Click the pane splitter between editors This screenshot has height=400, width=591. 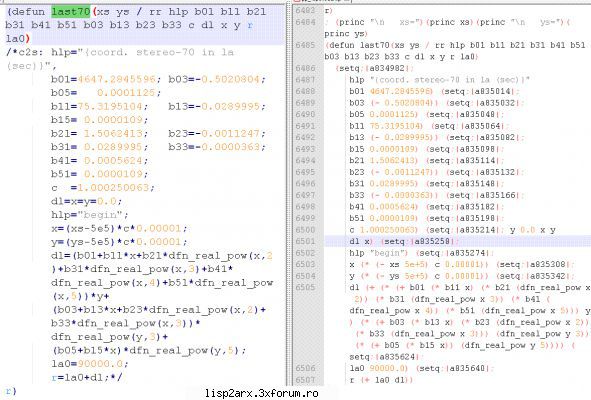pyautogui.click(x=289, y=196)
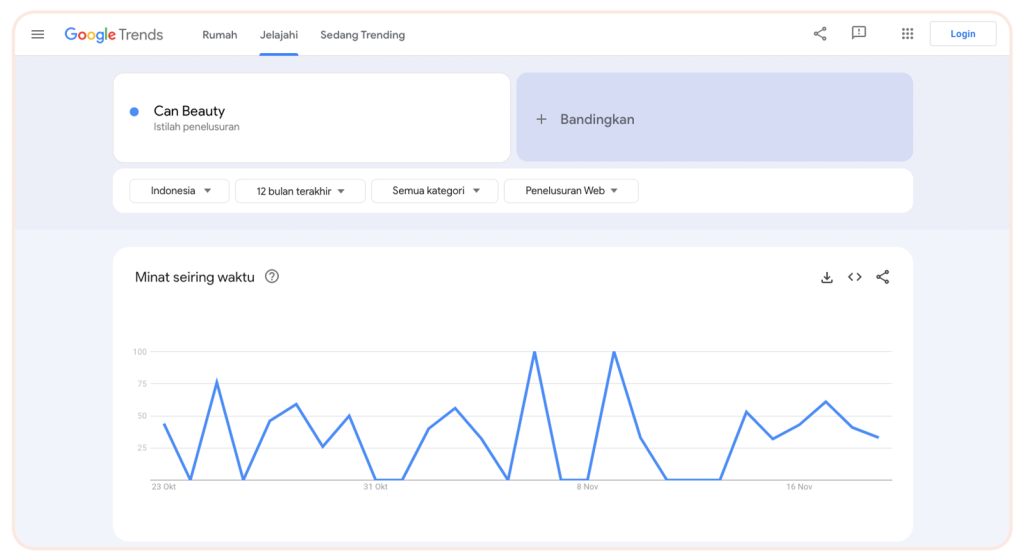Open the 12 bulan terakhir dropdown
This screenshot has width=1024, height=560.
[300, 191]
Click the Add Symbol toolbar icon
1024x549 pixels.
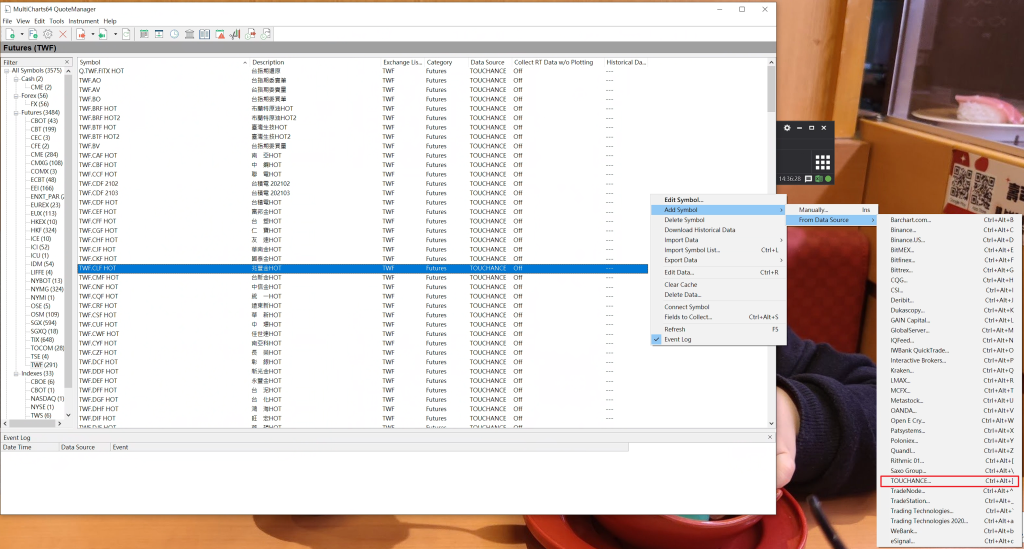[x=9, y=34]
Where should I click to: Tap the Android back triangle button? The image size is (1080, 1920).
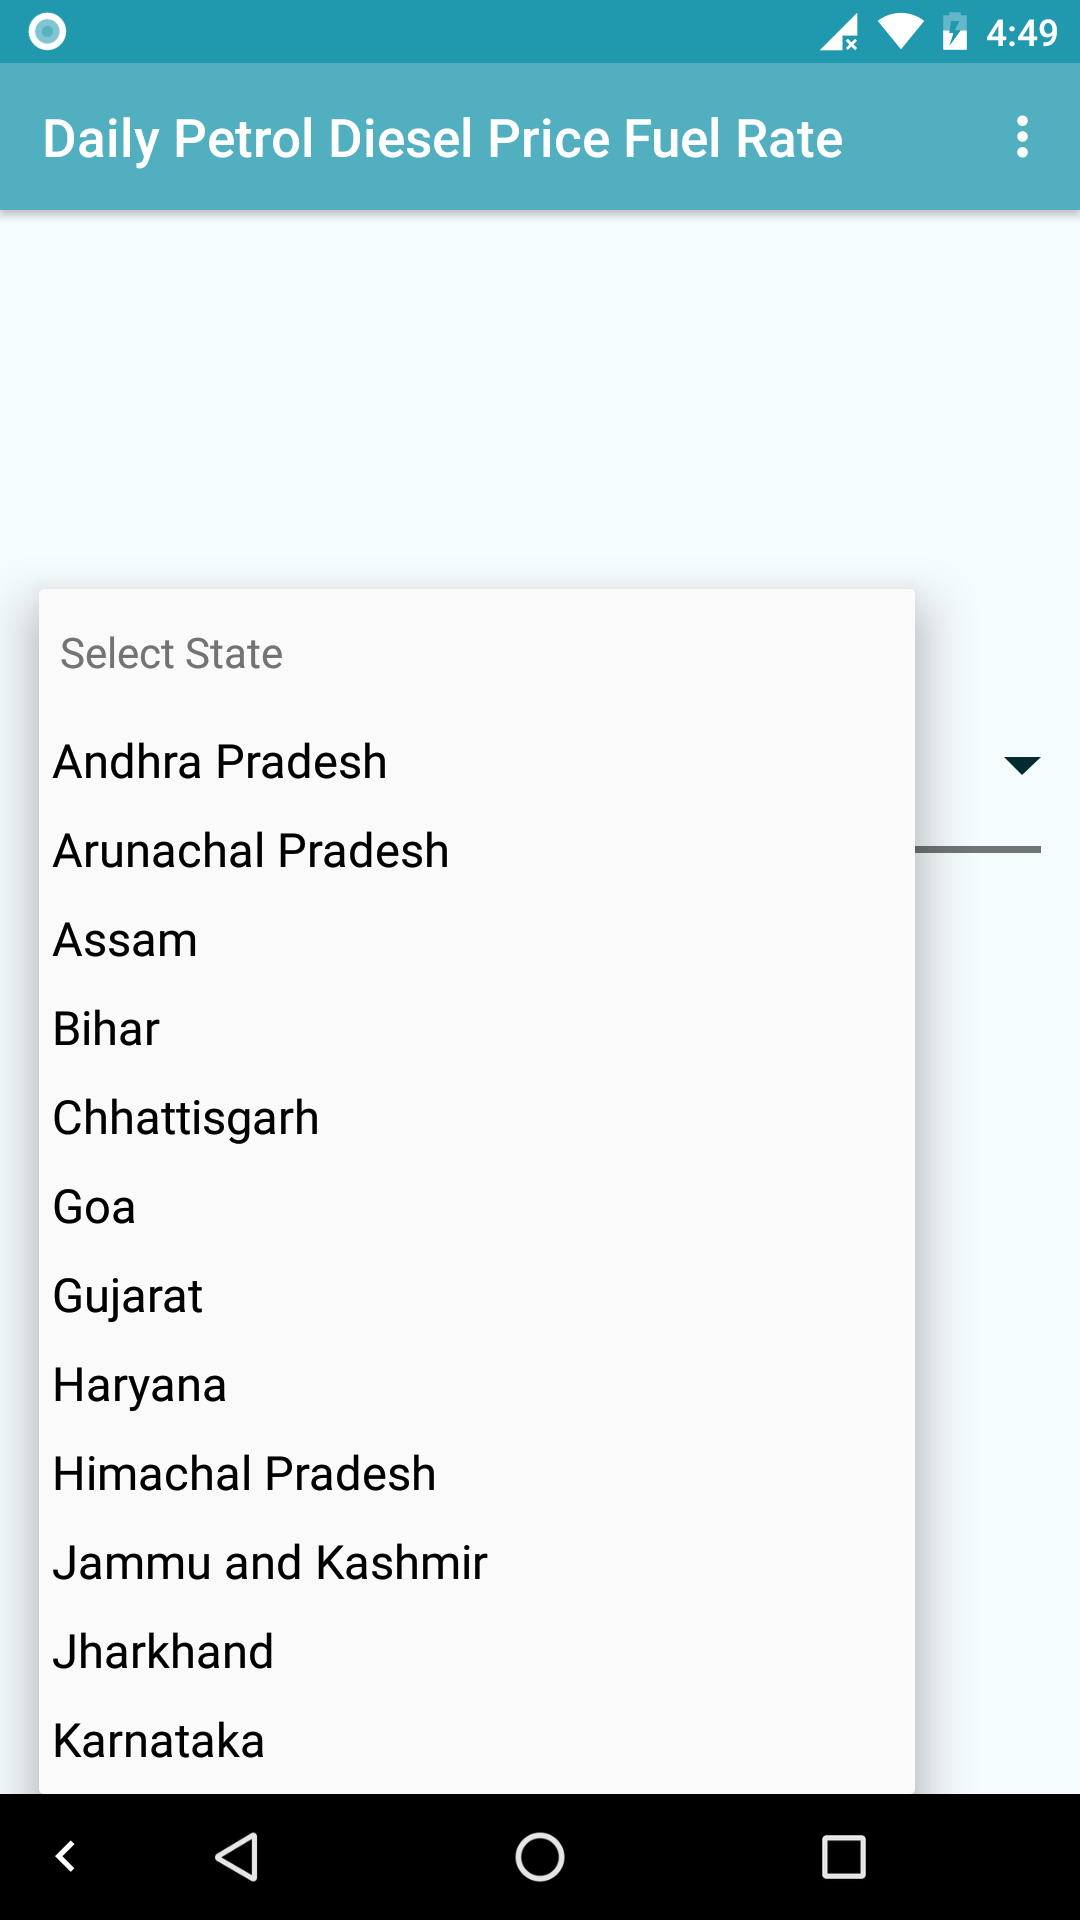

-- Your task --
Everything from the line with "Click the Add Symbol toolbar icon" through the end of the records is to be repeated exactly. The pictures are not.

-- Expected output --
Click the Add Symbol toolbar icon
1024x549 pixels.
[x=9, y=34]
Where should I click to: Tap the Android back triangle button? The image size is (1080, 1920).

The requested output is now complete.